--- Data records Enclosed Below ---
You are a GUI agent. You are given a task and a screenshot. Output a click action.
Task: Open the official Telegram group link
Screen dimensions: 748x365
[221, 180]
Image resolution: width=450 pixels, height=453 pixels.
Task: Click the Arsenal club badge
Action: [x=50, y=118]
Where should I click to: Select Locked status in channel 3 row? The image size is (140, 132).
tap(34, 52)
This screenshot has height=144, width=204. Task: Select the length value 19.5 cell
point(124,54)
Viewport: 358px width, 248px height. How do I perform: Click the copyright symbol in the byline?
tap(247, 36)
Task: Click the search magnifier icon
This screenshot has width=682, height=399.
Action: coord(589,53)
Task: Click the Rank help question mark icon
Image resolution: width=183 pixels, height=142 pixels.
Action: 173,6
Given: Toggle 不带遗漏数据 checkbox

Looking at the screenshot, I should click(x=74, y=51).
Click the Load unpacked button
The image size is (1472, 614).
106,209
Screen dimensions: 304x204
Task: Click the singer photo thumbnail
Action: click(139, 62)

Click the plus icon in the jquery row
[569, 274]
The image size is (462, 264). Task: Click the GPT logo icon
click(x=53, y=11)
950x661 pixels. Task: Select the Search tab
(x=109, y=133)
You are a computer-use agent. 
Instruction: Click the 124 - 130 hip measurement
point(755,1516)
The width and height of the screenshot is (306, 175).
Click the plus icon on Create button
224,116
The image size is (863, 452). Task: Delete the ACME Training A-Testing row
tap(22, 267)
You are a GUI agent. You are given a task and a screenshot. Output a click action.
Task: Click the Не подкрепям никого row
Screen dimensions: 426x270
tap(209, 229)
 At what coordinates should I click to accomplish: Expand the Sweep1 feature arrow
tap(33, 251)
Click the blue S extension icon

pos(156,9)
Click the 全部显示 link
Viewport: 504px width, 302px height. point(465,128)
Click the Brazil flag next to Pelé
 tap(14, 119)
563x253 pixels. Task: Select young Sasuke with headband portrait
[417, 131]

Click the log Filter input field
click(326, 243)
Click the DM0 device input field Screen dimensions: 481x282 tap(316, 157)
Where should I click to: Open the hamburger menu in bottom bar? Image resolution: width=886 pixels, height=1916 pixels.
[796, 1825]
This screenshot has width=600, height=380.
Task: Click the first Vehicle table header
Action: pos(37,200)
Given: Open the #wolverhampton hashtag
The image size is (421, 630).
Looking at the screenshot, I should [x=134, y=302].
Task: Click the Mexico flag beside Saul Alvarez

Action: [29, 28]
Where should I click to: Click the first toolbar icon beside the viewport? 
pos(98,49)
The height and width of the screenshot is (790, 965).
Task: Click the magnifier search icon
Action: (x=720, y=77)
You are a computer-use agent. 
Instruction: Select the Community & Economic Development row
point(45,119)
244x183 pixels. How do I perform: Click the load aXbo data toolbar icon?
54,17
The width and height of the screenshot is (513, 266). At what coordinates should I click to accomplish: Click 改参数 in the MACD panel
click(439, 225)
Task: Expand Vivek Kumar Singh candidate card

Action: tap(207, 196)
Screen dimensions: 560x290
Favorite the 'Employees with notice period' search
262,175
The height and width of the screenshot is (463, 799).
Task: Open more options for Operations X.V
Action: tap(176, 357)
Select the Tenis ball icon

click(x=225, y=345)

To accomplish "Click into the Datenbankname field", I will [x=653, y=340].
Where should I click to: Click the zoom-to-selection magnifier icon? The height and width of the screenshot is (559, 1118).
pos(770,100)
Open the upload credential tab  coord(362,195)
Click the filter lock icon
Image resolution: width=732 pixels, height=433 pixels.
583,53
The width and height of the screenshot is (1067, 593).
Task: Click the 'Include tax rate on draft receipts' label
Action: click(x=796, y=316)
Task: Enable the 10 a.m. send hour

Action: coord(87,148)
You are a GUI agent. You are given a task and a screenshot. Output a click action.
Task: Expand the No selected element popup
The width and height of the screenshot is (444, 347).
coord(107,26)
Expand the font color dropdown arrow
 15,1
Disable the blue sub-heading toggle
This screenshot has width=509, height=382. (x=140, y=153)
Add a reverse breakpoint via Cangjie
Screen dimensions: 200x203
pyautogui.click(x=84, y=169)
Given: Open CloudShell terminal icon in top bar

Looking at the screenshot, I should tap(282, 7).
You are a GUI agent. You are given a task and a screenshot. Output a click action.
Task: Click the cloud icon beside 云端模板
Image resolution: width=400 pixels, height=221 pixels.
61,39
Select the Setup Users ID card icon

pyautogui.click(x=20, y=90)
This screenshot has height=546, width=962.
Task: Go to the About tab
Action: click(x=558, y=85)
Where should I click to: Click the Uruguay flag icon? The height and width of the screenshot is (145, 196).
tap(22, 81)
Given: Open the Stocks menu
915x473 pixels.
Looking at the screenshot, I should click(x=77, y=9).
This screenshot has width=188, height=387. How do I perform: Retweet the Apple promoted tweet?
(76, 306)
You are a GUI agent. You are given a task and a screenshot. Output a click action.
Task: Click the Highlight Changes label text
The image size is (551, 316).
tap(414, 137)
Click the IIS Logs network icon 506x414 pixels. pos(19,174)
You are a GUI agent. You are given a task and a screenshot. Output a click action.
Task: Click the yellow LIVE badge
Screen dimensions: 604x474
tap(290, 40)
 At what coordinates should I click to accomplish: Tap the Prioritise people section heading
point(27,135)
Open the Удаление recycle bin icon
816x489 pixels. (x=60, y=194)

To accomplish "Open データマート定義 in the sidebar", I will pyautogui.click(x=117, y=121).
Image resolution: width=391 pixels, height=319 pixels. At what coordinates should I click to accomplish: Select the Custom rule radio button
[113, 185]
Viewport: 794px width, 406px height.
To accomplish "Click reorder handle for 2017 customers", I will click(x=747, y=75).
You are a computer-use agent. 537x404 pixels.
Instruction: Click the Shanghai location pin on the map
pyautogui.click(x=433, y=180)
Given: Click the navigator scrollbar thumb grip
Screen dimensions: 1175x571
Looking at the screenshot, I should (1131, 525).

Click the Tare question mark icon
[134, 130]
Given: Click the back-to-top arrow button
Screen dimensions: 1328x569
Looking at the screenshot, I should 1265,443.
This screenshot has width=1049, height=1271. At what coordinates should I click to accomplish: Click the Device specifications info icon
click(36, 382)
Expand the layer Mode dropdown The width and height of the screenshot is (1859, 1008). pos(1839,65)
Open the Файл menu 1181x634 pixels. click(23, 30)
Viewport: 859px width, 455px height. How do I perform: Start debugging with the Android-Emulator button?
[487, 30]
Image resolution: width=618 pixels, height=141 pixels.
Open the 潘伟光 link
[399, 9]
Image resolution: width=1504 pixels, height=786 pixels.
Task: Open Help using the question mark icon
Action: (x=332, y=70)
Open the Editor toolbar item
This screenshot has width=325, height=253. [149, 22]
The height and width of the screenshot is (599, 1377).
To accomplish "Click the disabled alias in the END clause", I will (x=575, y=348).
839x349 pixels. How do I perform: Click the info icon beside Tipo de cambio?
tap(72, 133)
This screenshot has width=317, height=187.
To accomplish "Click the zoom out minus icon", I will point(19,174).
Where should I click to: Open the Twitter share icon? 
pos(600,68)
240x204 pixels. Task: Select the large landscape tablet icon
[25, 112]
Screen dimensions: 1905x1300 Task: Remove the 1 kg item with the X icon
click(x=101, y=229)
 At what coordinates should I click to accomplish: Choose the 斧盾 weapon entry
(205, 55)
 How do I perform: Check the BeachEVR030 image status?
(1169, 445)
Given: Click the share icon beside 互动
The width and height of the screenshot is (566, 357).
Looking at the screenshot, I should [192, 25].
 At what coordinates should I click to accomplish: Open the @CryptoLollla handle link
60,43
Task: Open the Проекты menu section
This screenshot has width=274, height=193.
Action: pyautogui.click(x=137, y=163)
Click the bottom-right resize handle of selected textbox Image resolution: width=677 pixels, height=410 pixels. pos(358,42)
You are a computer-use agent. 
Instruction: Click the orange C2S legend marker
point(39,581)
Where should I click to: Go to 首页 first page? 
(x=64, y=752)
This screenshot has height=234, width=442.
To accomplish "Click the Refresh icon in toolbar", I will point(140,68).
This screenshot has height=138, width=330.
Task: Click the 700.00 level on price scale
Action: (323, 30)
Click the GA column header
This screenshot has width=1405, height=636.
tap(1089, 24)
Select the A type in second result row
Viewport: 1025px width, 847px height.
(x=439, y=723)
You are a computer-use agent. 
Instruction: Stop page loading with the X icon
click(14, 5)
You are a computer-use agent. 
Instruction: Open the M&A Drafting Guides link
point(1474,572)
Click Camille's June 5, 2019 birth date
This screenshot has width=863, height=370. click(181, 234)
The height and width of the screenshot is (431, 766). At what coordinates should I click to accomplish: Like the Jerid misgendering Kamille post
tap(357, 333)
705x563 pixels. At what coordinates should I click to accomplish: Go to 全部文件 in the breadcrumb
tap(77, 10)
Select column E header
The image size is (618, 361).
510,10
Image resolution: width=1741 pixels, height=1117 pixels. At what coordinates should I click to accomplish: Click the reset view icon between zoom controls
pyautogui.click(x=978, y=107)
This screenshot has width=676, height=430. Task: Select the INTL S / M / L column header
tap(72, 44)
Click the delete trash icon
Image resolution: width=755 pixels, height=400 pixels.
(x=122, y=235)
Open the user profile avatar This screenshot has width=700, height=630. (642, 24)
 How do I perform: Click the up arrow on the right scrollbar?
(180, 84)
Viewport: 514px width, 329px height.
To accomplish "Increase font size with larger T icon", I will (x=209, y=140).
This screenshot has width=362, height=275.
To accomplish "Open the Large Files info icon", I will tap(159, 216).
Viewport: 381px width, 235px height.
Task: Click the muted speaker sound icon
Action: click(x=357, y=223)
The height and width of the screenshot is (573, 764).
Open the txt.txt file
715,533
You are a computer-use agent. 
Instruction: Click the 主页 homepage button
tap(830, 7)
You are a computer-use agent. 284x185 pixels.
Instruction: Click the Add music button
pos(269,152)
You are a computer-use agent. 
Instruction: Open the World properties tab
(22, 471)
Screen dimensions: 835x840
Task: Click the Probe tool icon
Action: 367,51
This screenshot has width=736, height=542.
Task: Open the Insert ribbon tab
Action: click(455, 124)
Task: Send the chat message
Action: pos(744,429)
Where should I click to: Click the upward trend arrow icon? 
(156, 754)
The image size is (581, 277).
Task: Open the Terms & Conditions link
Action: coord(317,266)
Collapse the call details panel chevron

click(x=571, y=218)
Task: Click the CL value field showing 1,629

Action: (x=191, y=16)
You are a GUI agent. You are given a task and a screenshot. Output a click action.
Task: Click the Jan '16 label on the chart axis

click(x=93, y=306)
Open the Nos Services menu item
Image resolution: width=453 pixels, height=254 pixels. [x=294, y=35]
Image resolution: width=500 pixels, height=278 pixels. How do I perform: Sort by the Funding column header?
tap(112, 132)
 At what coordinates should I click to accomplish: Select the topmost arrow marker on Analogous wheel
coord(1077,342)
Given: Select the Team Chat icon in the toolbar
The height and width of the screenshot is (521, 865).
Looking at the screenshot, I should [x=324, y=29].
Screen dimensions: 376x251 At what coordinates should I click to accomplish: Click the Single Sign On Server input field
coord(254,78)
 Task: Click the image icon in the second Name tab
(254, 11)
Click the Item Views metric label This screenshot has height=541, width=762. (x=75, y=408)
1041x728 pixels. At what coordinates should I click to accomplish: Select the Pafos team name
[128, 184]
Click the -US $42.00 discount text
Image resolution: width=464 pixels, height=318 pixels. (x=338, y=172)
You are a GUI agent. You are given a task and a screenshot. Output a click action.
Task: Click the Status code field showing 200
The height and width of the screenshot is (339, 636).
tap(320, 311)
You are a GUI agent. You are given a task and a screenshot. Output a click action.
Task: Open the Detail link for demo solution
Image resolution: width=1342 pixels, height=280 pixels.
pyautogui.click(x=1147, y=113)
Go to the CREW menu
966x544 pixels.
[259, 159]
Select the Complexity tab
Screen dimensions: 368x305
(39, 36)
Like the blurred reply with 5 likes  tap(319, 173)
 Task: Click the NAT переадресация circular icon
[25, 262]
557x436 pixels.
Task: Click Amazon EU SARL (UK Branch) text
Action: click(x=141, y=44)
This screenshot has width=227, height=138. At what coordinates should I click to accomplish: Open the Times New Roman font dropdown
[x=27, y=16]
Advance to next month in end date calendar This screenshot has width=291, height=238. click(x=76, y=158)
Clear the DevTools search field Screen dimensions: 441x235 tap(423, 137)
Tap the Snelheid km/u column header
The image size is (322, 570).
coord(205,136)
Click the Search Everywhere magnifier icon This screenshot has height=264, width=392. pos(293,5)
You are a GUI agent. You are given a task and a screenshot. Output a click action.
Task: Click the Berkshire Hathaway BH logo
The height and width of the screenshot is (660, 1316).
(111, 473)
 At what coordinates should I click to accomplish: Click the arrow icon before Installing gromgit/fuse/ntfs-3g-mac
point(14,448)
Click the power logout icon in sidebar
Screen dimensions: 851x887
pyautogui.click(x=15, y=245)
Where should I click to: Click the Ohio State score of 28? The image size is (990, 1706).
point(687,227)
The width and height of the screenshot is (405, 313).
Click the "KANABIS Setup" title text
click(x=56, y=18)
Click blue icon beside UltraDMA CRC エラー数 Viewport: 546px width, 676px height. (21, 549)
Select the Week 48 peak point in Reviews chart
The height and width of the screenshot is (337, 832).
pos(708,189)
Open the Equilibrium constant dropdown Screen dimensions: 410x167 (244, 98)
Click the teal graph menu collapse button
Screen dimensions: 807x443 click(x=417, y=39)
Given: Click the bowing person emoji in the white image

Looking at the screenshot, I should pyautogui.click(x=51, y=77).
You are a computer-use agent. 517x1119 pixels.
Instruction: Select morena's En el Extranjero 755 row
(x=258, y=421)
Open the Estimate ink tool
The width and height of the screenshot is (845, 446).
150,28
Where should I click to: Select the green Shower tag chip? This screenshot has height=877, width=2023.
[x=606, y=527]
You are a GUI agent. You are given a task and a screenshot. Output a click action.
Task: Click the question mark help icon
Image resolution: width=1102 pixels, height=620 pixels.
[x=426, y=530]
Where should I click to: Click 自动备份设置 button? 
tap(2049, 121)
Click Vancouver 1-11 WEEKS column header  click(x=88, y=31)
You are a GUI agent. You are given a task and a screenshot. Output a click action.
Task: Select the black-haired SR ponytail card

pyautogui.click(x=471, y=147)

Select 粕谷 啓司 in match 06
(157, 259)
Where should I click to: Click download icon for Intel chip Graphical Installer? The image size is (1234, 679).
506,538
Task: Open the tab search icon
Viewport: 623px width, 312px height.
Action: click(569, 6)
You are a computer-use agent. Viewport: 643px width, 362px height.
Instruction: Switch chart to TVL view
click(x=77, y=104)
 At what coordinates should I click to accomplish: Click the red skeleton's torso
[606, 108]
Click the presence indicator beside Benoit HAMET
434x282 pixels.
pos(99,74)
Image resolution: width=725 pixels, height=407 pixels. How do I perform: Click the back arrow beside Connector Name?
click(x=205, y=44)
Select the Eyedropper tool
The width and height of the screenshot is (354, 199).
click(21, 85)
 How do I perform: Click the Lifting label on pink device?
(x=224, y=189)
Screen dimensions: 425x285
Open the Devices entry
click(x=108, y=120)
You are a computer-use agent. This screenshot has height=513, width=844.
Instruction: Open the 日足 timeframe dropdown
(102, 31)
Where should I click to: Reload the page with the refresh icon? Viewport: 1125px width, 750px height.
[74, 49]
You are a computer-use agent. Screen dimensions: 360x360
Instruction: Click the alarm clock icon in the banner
--- End of Enclosed Data records ---
**Problem requirements**
Among the lines above, show every one that contains the string "selected".

**Result**
Task: Expand the No selected element popup
Click the bottom-right resize handle of selected textbox Image resolution: width=677 pixels, height=410 pixels. pos(358,42)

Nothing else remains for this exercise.